Variable Flow Oil Pump Assembly
The oil pump assembly is located within the oil pan. The oil pump assembly is fastened directly to the rear of the balancer shaft assembly and is driven by the rotation of the balance shaft spline.
The oil pump assembly possesses variable flow capability which is made possible by a shift of the circular vane arrangement and the actuation of an oil control valve assembly guided by the ECM. The variable flow capability of the pump optimizes oil flow to the engine components when needed. During performance maneuvers and acceleration the oil pump operates in a steady high pressure state. However, during steady low load touring speeds on level terrain the oil pump operates in a steady low pressure state.

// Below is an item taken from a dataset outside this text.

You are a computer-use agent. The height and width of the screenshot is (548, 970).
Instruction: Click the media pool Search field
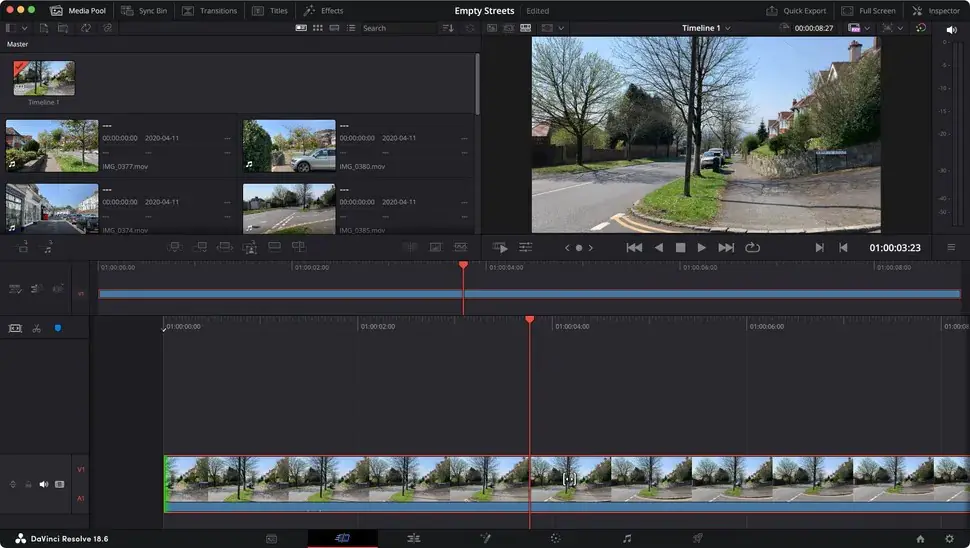(x=394, y=28)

The ECM guided "on" and "off" actuation of the oil control valve assembly allows the chamber to be pressurized which takes the switch from high to low pressure mode. The high pressure state of the chamber compressing the spring and shifting the center of the circular vane arrangement nearer to that of the balancer drive shaft, decreasing the difference of the volume of oil contained between each vane. It is this small variation in volume which produces the steady low pressure flow. It is in this mode that the pump behaves as a smaller pump.
Advantages of variable flow oil pumping modes:
LUBRICATION DESCRIPTION
Oil is applied under pressure to the crankshaft, connecting rods, balance shaft assembly, camshaft bearing surfaces, rocker arms, valve lash adjusters and timing chain hydraulic tensioner. All other moving parts are lubricated by gravity flow or splash. Oil enters the oil pump through a fixed inlet screen. The oil pump is driven by the balancer shaft assembly's sprocket. The oil pump body is attached to the rear of balancer shaft assembly. The pressurized oil passes through the cylinder head assembly restrictor orifice into the cylinder head's OCV and routed through passages cast into the camshaft cover assembly to each camshaft feed gallery and camshaft drip rail. OCV actuates the 2-Step intake rocker arm assemblies to control valve travel. The oil filter is a metal canister type. A by-pass valve in the filter assembly allows continuous oil flow in case the oil filter should become restricted. Oil then enters the gallery where it is distributed to the balance shafts, crankshaft, camshafts and camshaft timing chain oiler nozzle.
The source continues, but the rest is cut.